# Brax Matrix M3CPP Reviews?



## #1BigMike (Aug 17, 2014)

I am looking for reviews from anyone who has heard the Brax Matrix M3CPP passive component set? Is the passive network good with this set?

I have looked online and have not found many quality reviews. If you wouldn't mind, please keep answers to the above questions.

Thank any and all for taking the time to respond.


----------



## #1BigMike (Aug 17, 2014)

NO ONE HAS HEARD THESE???


----------



## #1BigMike (Aug 17, 2014)

Anyone?


----------



## TitanCCBT3 (Jul 15, 2012)

There were 2 sets listed for sale in classifieds recently

You may want to check with them

Impressive looking set


----------



## #1BigMike (Aug 17, 2014)

Well despite the lack of reviews tor the Brax M3CPP passive setup, I decided to go ahead and purchase the set. 

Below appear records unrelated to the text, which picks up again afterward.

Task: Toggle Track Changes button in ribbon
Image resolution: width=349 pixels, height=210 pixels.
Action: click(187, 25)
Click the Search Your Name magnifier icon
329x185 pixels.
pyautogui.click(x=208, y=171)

The setup will be going in a 2013 Touareg (gas). My install goal is to have the mids and tweets mounted in the a pillars and woofers in stock door location.

I am strongly considering running the passive crossovers in this install. They look simply amazing. After having my Raptor run active, I realize I really do not like the hassle of constant tuning and tweaking. I would like to keep things simple, clean and functional.

I have yet to decide on how to power everything. There is some space next to the spare tire and underneath the spare but not much. I may have enough room for one mosconi amp and 1 smaller footprint amp.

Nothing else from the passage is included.